1. Governments need to review their decisions regarding support for training technicians in forestry. It is necessary in this consideration to link such a review with decisions on technician training in agriculture, so that a broader strategy for natural resources management on farm and in forestry areas can be articulated. It is considered that technician training in these areas should be integrated and coordinated to clearly define the role of agricultural and natural resource technicians in rural development, as well as natural resource conservation and utilization.
2. Considering that women contribute enormously to farming productivity in Africa, it is necessary to take a pro-active step by training more female technicians.
3. The role of NGOs and the private sector in technician training should be identified and encouraged.
4. There is a need to develop policies that will help to control the ratio of professionals to technicians to avoid the trend developing now, where the number of professionals is going to be disproportionately high.
1. Forestry education needs are not properly identified, and therefore forestry education plans are poorly articulated. Much is left to the teaching institutions to lobby with their governments and operate according to resources obtained. There is a need to improve forestry education planning. Forestry authorities, the private sector and schools of forestry should engage in a multi-partner dialogue towards this end.
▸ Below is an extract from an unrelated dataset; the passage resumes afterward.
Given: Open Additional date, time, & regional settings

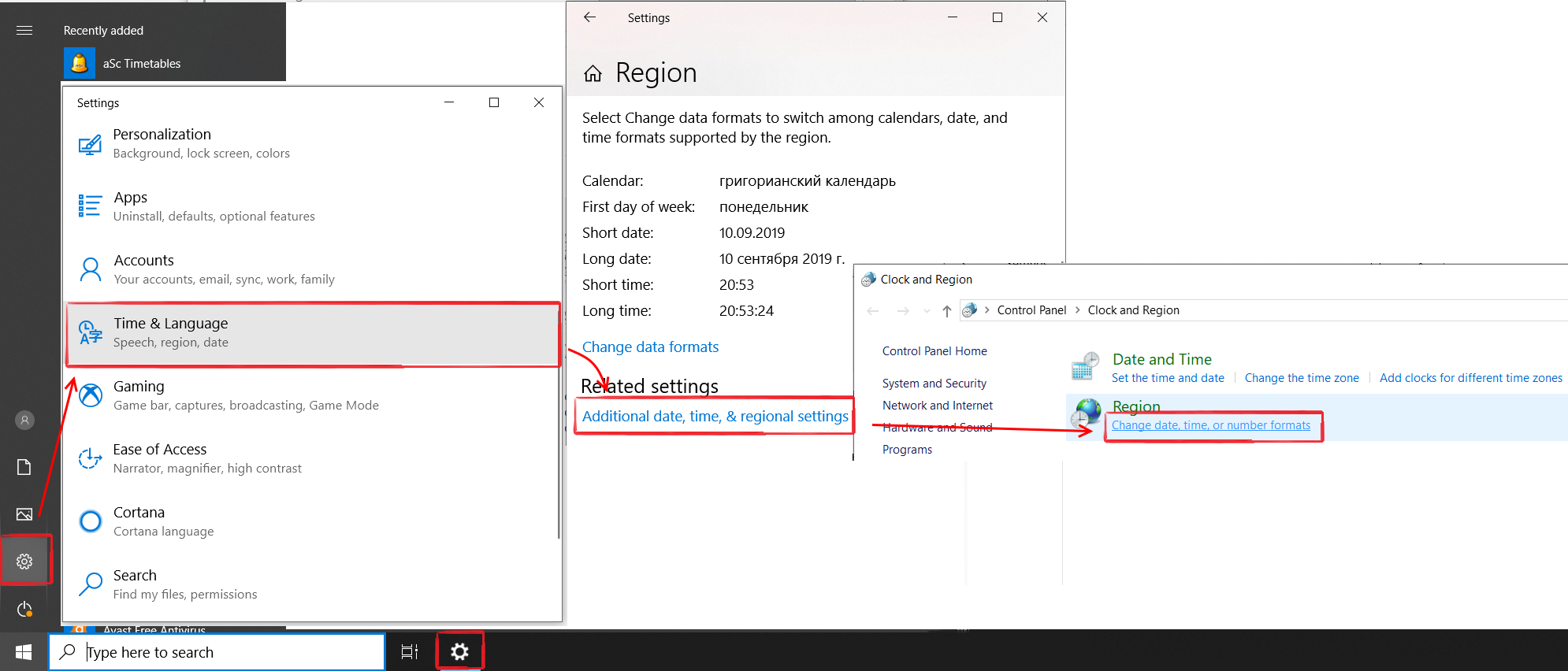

International institutions like FAO, CIFOR, ICRAF, UNEP and IUFRO should assist in this effort. Networks such as AFORNET, ANAFE and FORNESSA should be involved.
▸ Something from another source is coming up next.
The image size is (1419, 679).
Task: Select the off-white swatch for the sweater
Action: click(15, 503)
2. A strategic plan is needed to make better use of forestry training capacity already available in some countries. The rush to have national schools of forestry needs to be controlled. A regional and subregional approach to forestry education is essential.
3. There is a need to evaluate and help to standardize forestry curricula in Africa. There is a tremendous variation in the content and depth of coverage among the schools. There may also be a need to develop an accreditation system for forestry education. This would help to establish and maintain minimum teaching and learning standards.
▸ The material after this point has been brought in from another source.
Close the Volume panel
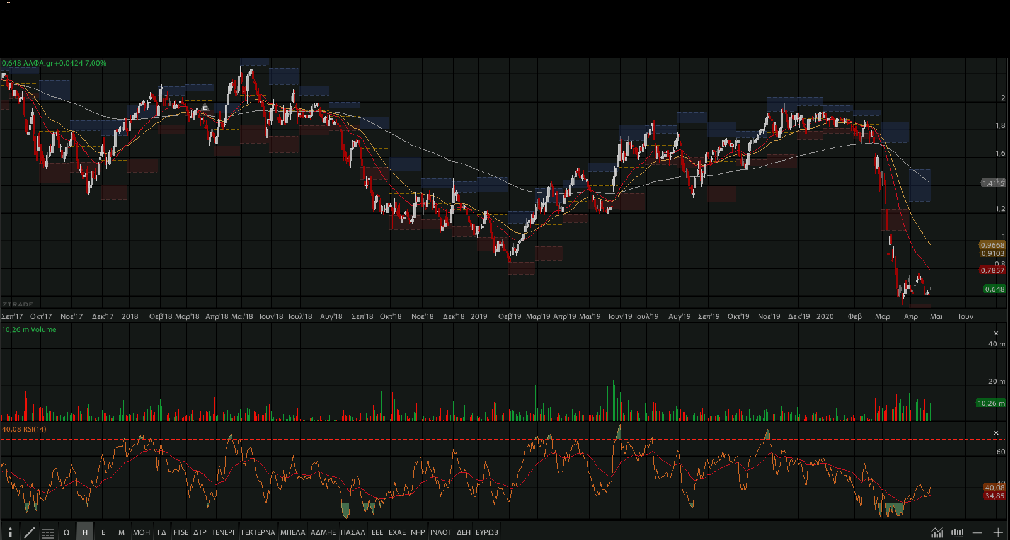This screenshot has height=540, width=1010. coord(996,331)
4. There is a need to establish the graduate training needs, especially the requirements of research institutes, universities and colleges, the private sector and NGOs, as well as policy-making bodies. From this it would be possible to develop a strategy for meeting the needs from both regional and extra-regional resources.
5. It is necessary to monitor the content and quality of postgraduate education in Africa, with a view to improving the capacity to deliver it and opportunities for regional collaboration.
1. The roles of foresters are changing in all countries in the region, and these changes are being incorporated in curricula, but often this is done on an ad hoc basis, as new areas are squeezed into an already cramped curriculum. Therefore, curriculum development remains the highest priority among surveyed institutions, and needs further support from governments, other investors and education specialists.
2. Forestry education institutions in both Africa and Southeast Asia have insufficient teaching materials and resources such as transport facilities and funding. These deficiencies affect the quality of the teaching and learning process negatively. A common example is that classroom work is replacing field-level learning. Students do not get sufficient practice in using participatory tools and methods at farm/community level. Government and donor support, as well as national, regional and international collaboration could help mitigate these problems, by providing materials, resources and supporting on-the-job training (both re-learning and de-learning).
3. In a situation where the forest cover in the region continues to decrease, all countries except the Philippines reported increasing graduation and enrolment at first degree and master degrees. There is a need to evaluate job opportunities for forestry graduates, especially given that forestry is strongly dominated by the public sector, which is facing tight fiscal realities. There are indications that unemployment and under-employment of forestry graduates is significant. There is urgent need to carry out further studies on job markets for forestry graduates, including the extent to which they enter non-traditional forestry jobs.
4. Technical level forestry education is decreasing in most countries (Laos being an exception). As in the African survey, this raises two concerns: first, about future availability of personnel for field-level work in the forestry sector; and, second, about the competence related to new job demands among those who graduate. Further studies are needed.
5. The sharply increased enrolment in higher education in Laos seriously affects education quality. It puts great pressure on already limited educational resources. The institutions are not equipped for, nor have the staff to handle, the influx of new students. Stakeholders should take note and assist the development of forestry education in Laos.
6. There seems to be an un-tapped potential to increase the presence of foresters in the non-traditional sectors of society, where competence in natural resource management is an advantage. This could be private as well as public. Such development would also help bridge a perceived gap between foresters and society at large. This survey suggested increased focus on wood processing, ecotourism and entrepreneurship, among others. Other possible non-traditional areas include the financial sector, and media and environmental impact assessment, to mention a few. Concerted efforts should be made to lobby for a broadening of the ‘forestry’ profession.